Exotoxins are actively released from a bacterium, whereas endotoxins are part of the cell wall and are released when the microbe dies.
Outline exotoxins.
Proteins are released extracellularly as the microbe grows, and may travel from the site of infection to other parts of the body, e.g. diptheria, tetanus. They mainly fall under three categories:
- Cytolytic toxins
- A-B toxins
- Superantigen toxins
Outline endotoxins.
Endotoxins (lipopolysaccaride) are mostly released from gram-negative bacteria when the cells die, causing fever, inflammation, and in severe cases septic shock.
They have three components:
- Lipid A
- Core polysaccharide
- O side chains (oligosaccharides)
Outline cytolytic toxins. Give an example.
Cytolytic toxins act on cell membranes and have a cytolytic effect. Examples include haemolysins, leukocydins, phospholipases, lecithinases, and other pore-forming toxins.
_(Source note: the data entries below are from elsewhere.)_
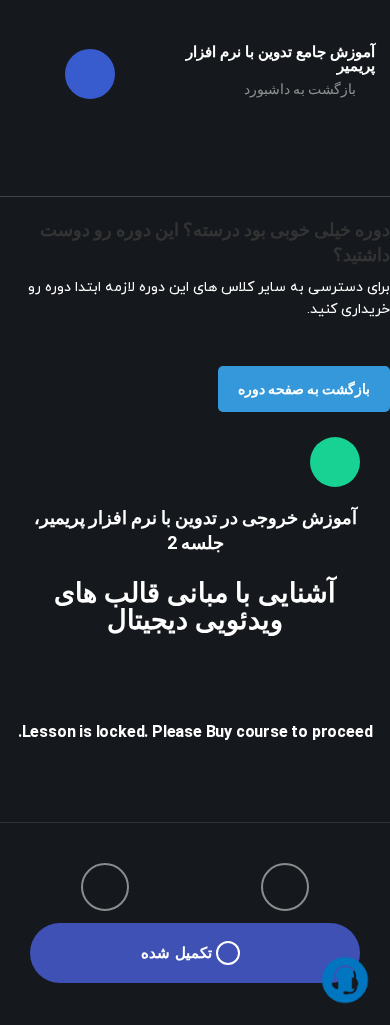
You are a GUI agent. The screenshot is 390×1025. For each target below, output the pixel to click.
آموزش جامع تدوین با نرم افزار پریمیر (280, 59)
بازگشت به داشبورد (301, 89)
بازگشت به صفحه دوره (304, 389)
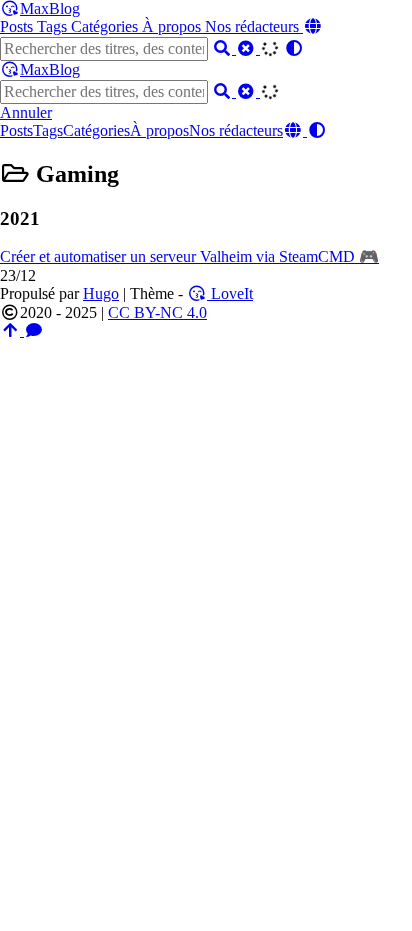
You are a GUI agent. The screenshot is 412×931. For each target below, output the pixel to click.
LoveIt (230, 293)
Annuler (26, 112)
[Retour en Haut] (12, 330)
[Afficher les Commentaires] (34, 330)
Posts (18, 26)
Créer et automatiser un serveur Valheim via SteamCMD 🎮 (189, 256)
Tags (54, 26)
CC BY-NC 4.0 (157, 312)
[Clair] (248, 48)
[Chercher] (224, 48)
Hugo (101, 293)
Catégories (106, 26)
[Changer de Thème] (294, 48)
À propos (173, 26)
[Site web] (313, 26)
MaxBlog (50, 8)
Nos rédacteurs (254, 26)
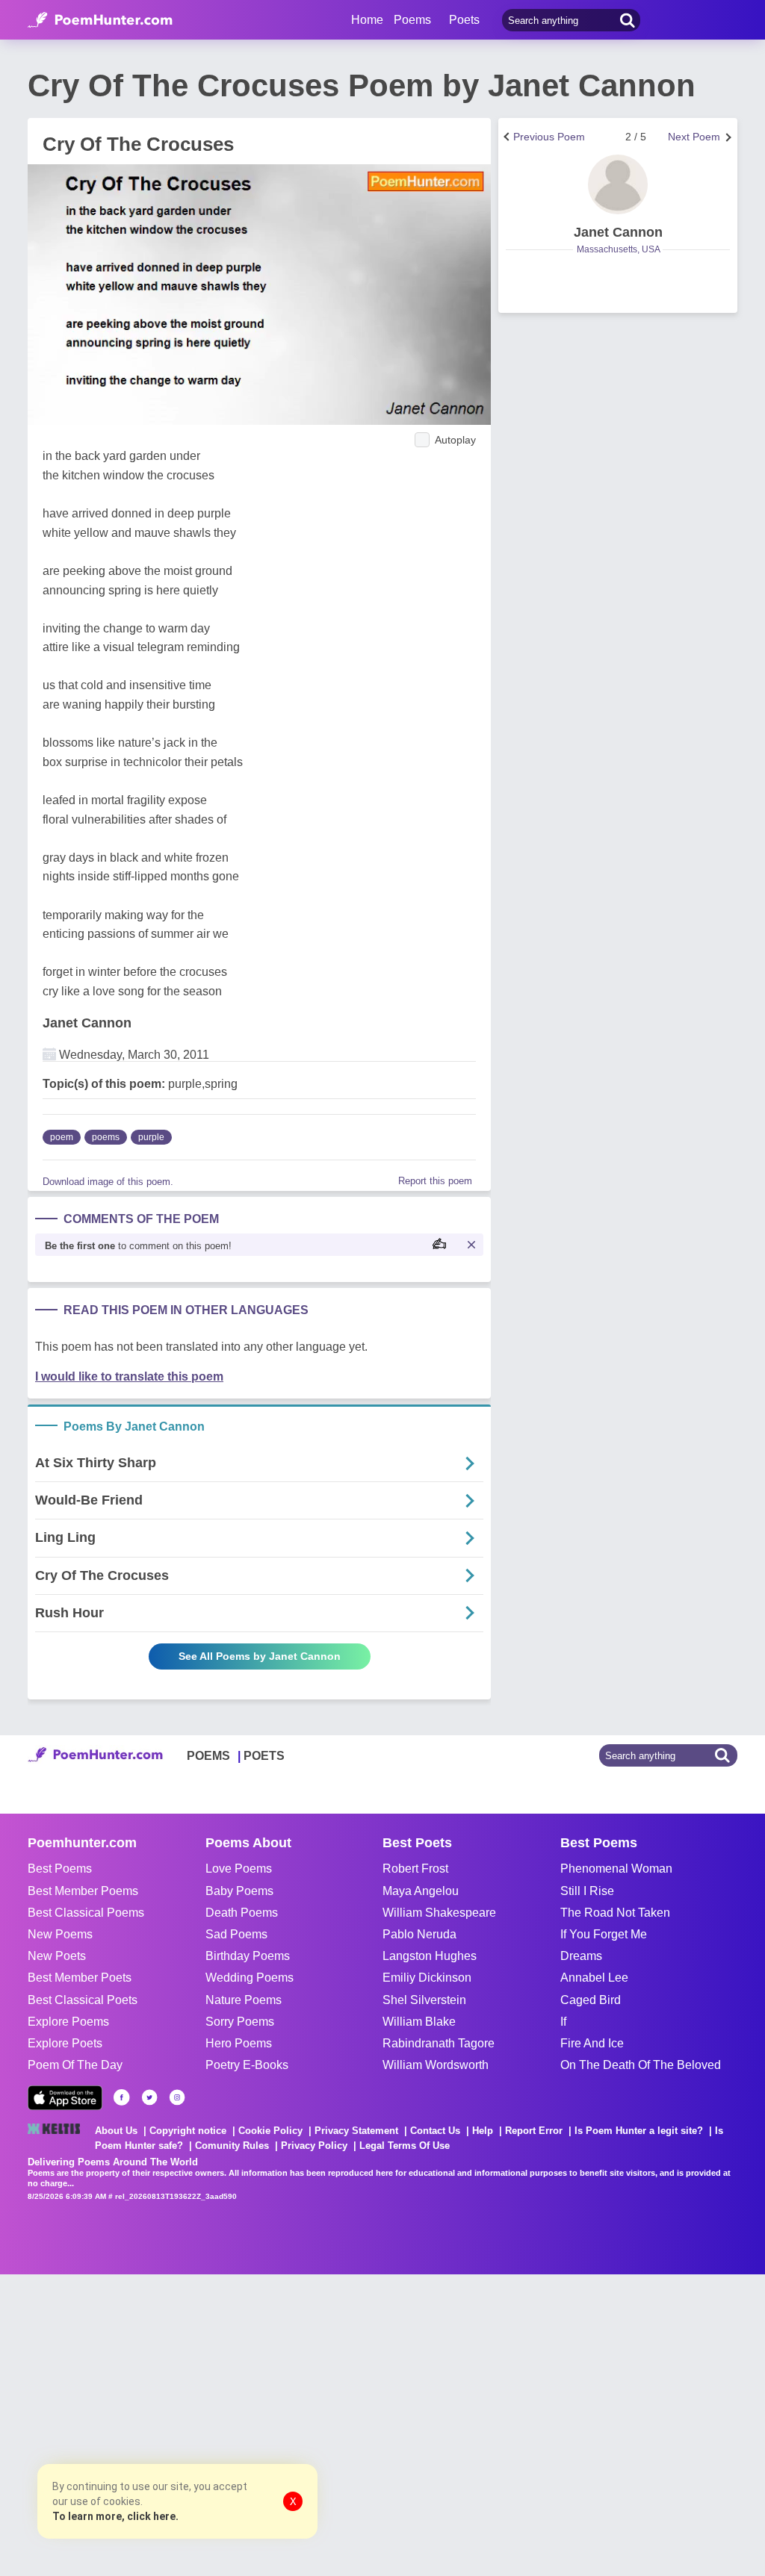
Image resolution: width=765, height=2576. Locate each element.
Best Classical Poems (86, 1912)
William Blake (419, 2021)
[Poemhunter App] (65, 2097)
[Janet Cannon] (618, 184)
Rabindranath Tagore (438, 2043)
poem (61, 1137)
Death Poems (241, 1912)
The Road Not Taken (615, 1912)
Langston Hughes (429, 1956)
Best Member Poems (83, 1891)
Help (482, 2130)
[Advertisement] (224, 2423)
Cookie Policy (270, 2130)
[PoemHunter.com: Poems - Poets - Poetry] (100, 20)
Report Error (534, 2130)
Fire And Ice (592, 2043)
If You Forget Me (603, 1934)
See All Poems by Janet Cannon (260, 1656)
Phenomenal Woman (616, 1868)
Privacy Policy (314, 2145)
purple (151, 1137)
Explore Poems (68, 2021)
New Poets (57, 1956)
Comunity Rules (232, 2145)
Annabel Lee (594, 1977)
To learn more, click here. (115, 2516)
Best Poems (60, 1868)
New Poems (60, 1934)
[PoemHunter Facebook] (122, 2097)
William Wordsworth (435, 2065)
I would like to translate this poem (129, 1376)
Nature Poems (243, 2000)
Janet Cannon (87, 1022)
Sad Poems (236, 1934)
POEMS (208, 1755)
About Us (116, 2130)
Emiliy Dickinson (426, 1977)
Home (367, 19)
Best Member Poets (79, 1977)
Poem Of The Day (75, 2065)
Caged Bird (590, 2000)
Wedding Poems (249, 1977)
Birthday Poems (247, 1956)
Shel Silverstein (424, 2000)
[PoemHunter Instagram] (177, 2097)
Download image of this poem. (108, 1181)
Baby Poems (239, 1891)
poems (106, 1137)
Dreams (581, 1956)
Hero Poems (238, 2043)
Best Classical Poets (82, 2000)
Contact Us (435, 2130)
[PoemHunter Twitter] (149, 2097)
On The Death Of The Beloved (640, 2065)
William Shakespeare (439, 1912)
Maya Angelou (420, 1891)
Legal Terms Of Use (404, 2145)
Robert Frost (415, 1868)
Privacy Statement (356, 2130)
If (563, 2021)
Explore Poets (65, 2043)
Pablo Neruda (419, 1934)
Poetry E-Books (246, 2065)
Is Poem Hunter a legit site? (638, 2130)
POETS (264, 1755)
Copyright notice (187, 2130)
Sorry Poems (239, 2021)
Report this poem (435, 1180)
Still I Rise (587, 1891)
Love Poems (238, 1868)
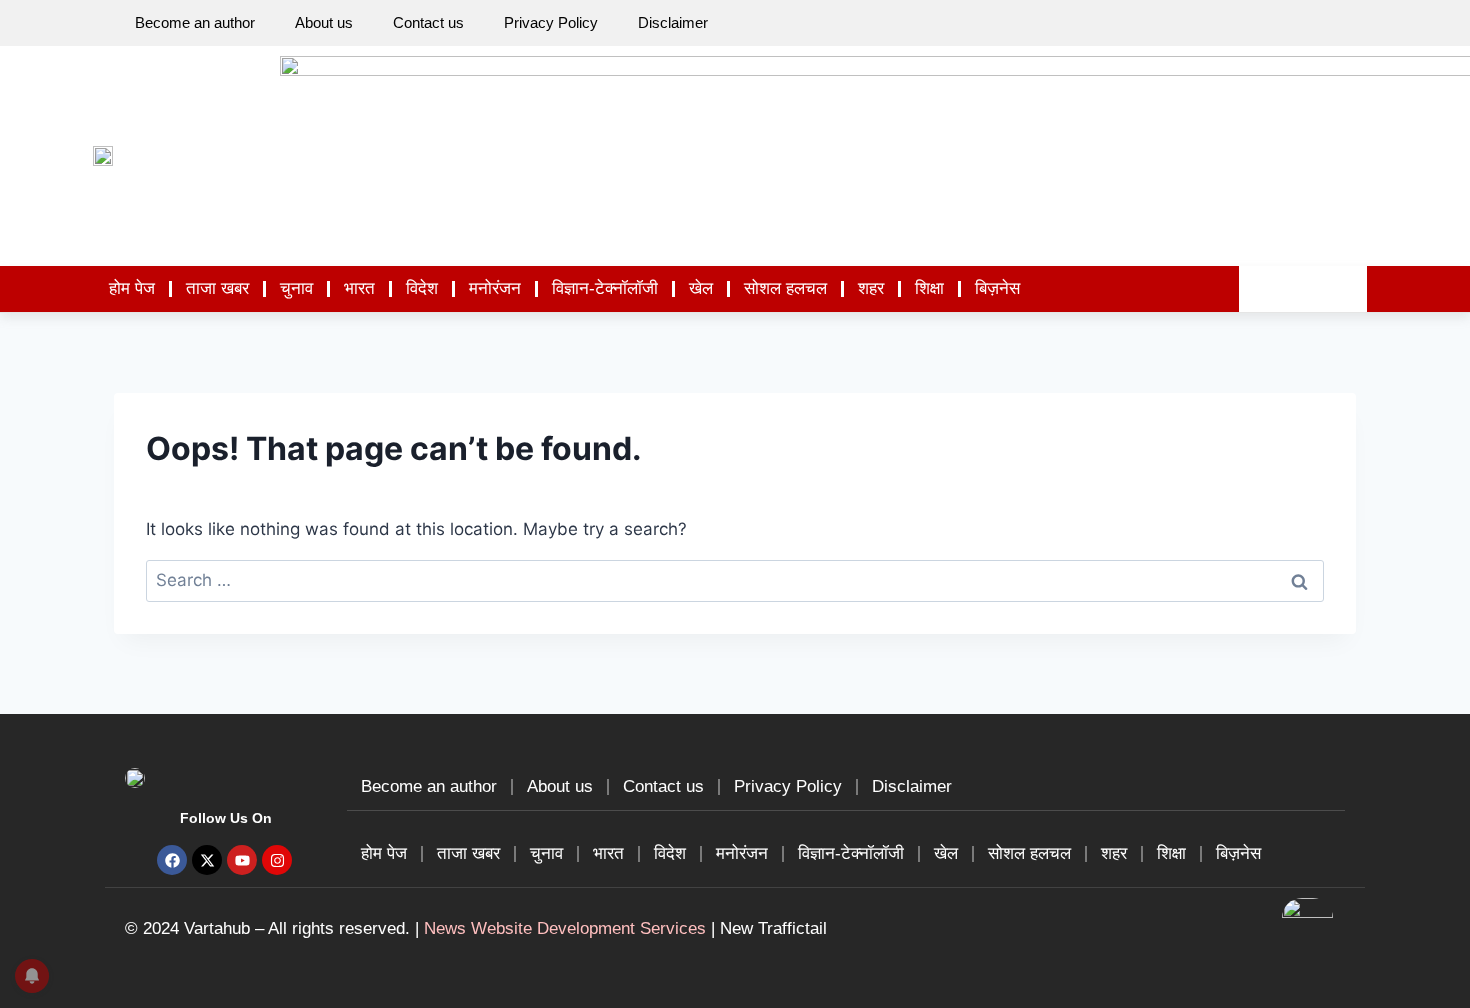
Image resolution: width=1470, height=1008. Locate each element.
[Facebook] (172, 860)
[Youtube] (242, 860)
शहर (871, 288)
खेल (701, 288)
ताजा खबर (217, 288)
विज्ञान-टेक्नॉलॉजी (605, 288)
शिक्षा (929, 288)
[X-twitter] (207, 860)
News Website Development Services (565, 928)
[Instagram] (277, 860)
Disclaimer (673, 22)
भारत (359, 288)
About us (324, 22)
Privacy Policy (551, 22)
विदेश (422, 288)
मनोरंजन (495, 288)
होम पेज (132, 288)
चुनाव (296, 288)
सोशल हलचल (785, 288)
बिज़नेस (997, 288)
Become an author (195, 22)
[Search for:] (735, 580)
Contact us (428, 22)
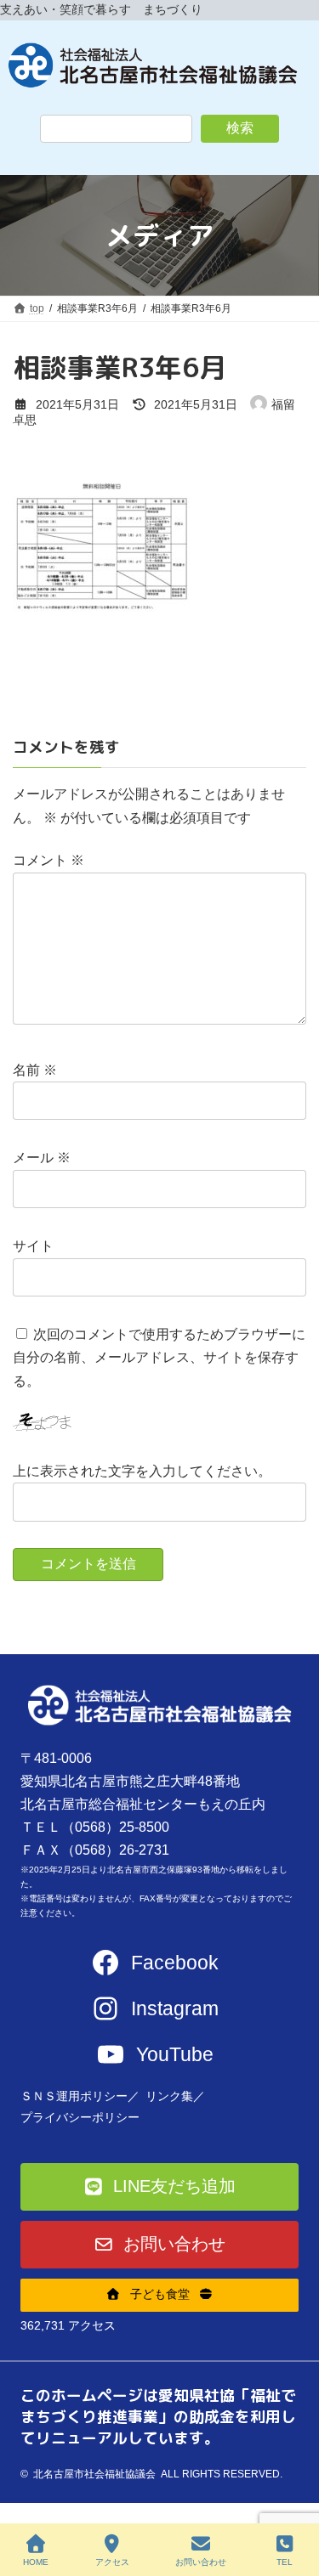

Outline superantigen toxins. Give an example.
Superantigen toxins have a structure that is similar to cytokines, and are able to stimulate large numbers of immune cells (lymphocytes) and induce a cytokine storm. This causes fever, systemic toxicitiy, and immune suppression. An example is Staphylococcus aureus TSST (toxic shock syndrome toxin).
Name some examples of diseases caused by A-B toxins and the microbe that causes them.
- Diptheria (Corynebacterium diptheriae): toxin inhibits protein synthesis in heart muscle and other cells.
- Tetanus (Clostridium tetani): toxin affects neuromuscular junctions leading to a constant release of acetlycholine, which leads to irreversible contraction of muscles and spastic paralysis.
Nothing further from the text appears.